One of the hardest things to hear about foster care is that some children age out of the system and never have a forever home. This story was a refreshing, hopeful account of how one father is doing all he can to help older children find a forever family. Joe Toles grew up in the foster care system and aged out at age 21 without being adopted. He never knew his birth parents. Now 59, he wants to help boys to have a sense of family he did not have.

He adopted 3 older children who lived with bad circumstances most of their lives. Xavier, 20, was involved with gangs and found himself in a group home by age 14. At 18, he was adopted by Joe. Now he can be found drawing or working on his music. Joe then adopted Jon, a 15-year-old who was a runaway and living in foster care. Now 17, Jon says he loves always knowing he has a place to go on all holidays for the rest of his life. The next boy to come into Joe’s care was Ronnie, 14. Like the other boys, he felt a lot of anger in his past, but has since opened up and started singing and smiling much more.

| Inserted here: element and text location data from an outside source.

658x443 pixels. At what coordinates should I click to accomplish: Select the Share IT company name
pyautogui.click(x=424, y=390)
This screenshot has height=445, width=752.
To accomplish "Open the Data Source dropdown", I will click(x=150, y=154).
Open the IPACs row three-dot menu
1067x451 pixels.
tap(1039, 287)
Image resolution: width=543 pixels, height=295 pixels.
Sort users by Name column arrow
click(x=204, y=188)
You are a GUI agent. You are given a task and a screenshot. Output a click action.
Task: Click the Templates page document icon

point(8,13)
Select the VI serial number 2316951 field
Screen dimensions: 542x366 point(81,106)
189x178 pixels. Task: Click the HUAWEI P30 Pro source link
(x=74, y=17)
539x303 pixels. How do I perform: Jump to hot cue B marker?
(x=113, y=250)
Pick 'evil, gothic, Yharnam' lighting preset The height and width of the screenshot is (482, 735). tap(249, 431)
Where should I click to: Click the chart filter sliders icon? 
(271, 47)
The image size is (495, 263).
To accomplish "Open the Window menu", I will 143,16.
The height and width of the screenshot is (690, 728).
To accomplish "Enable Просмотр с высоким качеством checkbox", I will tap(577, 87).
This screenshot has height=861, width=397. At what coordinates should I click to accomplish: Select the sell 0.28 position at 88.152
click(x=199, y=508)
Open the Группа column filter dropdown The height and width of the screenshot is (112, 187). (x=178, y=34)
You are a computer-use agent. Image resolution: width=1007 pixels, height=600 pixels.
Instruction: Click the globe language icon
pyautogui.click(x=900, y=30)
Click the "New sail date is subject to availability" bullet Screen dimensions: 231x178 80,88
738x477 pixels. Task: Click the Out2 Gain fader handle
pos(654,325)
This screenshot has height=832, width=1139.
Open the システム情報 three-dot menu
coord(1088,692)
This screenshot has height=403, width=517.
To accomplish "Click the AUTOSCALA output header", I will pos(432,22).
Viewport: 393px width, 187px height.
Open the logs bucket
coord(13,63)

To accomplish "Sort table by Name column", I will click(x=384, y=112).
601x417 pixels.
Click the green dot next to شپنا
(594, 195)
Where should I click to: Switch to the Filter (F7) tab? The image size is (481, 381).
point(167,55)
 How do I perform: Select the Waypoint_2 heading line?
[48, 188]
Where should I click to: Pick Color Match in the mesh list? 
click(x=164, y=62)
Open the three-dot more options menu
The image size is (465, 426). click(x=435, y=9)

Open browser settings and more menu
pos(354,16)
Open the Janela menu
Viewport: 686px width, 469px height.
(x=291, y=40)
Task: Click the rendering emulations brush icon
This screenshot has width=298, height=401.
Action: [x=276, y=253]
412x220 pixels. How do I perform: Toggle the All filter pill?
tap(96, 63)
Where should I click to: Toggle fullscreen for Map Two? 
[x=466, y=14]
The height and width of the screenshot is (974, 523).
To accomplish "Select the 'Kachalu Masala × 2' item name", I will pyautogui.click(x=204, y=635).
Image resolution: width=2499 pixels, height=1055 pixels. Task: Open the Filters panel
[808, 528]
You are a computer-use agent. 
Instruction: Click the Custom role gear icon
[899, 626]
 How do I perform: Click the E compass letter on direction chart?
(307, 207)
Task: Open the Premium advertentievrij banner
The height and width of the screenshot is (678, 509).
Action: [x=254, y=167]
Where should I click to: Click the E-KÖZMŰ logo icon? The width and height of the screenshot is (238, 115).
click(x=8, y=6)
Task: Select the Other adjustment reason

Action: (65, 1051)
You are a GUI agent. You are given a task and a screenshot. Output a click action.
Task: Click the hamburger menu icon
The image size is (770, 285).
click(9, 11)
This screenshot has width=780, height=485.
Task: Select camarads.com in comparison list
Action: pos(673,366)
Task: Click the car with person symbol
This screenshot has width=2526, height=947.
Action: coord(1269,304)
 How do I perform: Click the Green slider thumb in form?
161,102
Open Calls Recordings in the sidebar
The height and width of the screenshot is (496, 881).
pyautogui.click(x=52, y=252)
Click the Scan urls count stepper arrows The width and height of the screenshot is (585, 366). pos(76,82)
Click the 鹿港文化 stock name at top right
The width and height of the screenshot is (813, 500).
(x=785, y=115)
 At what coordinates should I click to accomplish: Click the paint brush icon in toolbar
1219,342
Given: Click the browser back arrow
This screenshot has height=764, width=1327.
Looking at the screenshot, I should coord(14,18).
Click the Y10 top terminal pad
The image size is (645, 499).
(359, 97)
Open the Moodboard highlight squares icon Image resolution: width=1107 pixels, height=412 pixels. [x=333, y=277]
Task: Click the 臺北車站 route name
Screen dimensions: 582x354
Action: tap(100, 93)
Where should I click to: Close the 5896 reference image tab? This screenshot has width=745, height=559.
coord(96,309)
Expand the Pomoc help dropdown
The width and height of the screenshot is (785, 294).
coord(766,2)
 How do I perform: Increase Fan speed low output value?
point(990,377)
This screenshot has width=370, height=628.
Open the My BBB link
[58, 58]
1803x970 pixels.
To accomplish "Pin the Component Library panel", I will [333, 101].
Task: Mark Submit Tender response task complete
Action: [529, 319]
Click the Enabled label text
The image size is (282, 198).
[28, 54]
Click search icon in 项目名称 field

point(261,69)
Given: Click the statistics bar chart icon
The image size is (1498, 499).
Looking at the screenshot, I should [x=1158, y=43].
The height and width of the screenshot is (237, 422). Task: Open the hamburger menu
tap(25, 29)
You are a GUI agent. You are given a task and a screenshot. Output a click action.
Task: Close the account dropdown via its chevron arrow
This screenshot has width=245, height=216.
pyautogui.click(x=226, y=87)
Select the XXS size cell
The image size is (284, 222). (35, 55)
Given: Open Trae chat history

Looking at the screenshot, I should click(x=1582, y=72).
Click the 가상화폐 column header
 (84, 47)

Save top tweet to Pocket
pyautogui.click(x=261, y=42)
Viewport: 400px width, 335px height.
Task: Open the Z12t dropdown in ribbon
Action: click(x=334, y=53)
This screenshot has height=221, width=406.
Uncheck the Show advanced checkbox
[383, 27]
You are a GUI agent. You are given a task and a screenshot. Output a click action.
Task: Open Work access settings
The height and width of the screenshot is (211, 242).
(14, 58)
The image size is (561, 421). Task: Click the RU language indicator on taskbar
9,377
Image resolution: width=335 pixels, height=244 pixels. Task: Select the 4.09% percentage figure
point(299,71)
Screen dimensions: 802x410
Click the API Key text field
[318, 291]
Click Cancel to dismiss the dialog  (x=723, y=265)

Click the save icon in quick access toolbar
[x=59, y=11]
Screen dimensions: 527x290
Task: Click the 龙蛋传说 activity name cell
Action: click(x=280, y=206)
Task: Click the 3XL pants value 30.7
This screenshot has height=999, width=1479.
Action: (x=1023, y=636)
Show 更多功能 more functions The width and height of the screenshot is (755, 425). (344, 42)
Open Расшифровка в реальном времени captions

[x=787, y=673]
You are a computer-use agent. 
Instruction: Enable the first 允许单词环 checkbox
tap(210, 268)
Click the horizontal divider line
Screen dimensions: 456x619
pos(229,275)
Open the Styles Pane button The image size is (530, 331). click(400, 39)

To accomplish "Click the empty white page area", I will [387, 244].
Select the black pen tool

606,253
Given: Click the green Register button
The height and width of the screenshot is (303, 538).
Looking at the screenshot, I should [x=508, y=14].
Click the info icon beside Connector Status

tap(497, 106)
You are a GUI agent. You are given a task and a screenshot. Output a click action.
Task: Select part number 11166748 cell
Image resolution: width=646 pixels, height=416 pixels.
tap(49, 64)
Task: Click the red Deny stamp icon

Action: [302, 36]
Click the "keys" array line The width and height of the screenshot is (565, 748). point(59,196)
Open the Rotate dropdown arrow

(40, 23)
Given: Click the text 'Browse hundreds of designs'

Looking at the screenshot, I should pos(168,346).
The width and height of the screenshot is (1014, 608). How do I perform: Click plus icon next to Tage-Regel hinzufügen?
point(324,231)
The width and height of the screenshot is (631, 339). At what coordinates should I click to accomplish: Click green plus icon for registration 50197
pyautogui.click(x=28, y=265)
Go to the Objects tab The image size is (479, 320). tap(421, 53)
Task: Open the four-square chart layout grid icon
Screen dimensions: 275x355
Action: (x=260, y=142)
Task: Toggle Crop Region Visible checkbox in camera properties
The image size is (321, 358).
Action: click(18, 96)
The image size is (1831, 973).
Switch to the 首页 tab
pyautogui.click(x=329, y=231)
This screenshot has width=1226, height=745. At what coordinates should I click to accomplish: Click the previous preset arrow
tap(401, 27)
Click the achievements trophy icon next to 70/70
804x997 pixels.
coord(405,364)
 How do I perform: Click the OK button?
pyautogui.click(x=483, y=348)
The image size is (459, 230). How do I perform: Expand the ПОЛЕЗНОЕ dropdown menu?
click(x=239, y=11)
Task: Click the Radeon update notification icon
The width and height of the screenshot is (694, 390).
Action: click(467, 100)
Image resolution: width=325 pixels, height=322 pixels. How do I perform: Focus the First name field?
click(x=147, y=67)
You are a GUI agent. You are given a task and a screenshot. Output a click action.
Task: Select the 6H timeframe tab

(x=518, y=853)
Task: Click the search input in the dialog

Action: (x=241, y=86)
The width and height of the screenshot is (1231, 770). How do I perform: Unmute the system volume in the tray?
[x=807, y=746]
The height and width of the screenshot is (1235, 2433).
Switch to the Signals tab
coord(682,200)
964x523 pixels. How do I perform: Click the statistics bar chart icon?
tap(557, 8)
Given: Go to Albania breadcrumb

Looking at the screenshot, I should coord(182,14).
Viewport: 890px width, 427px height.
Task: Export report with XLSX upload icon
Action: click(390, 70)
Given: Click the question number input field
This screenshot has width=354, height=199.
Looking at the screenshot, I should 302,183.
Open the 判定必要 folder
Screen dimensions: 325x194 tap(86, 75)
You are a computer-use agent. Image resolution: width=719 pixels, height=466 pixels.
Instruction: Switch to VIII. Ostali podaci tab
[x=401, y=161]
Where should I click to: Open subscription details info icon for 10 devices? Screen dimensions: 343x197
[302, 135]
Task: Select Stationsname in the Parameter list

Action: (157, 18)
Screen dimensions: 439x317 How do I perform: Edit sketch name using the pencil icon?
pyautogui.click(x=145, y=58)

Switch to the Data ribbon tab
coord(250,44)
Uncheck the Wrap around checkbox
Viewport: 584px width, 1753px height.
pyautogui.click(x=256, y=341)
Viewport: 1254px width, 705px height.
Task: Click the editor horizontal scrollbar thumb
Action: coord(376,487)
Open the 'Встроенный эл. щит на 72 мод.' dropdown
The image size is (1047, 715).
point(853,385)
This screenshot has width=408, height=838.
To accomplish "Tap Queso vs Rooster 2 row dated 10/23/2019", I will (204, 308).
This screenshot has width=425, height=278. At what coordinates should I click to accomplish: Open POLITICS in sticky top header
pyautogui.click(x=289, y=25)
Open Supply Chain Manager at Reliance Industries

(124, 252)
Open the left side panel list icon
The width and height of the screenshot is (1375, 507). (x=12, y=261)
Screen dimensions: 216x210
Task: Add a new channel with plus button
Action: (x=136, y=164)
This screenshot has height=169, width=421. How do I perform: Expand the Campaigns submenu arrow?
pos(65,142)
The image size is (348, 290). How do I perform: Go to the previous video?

Joe says being single and having no extra support for a younger child led him to consider adopting older children. He originally wasn’t looking for a teenager; he envisioned a 9-year-old he could walk to the bus stop every morning. That idea faded once he met Xavier, who needed a home.

The boys all say they were afraid of the male figures in their lives before Joe. Joe is someone who showed them how to trust again. Xavier sees him as the only dad he’s ever known. A lot of stories are similar to that of these boys’. Once someone is living in poverty with a broken home and little hope for the future, the cycle of despair, violence, and incarceration can be hard to break.

Joe worked with You Gotta Believe, an agency whose mission is to get older children adopted and reduce homelessness. According to their website, more than 400,000 children are in the foster care system in the US. Nearly 25,000 of these children will age out of the system. They also cite a grim statistic that as many as half of the children aging out of the system will become homeless.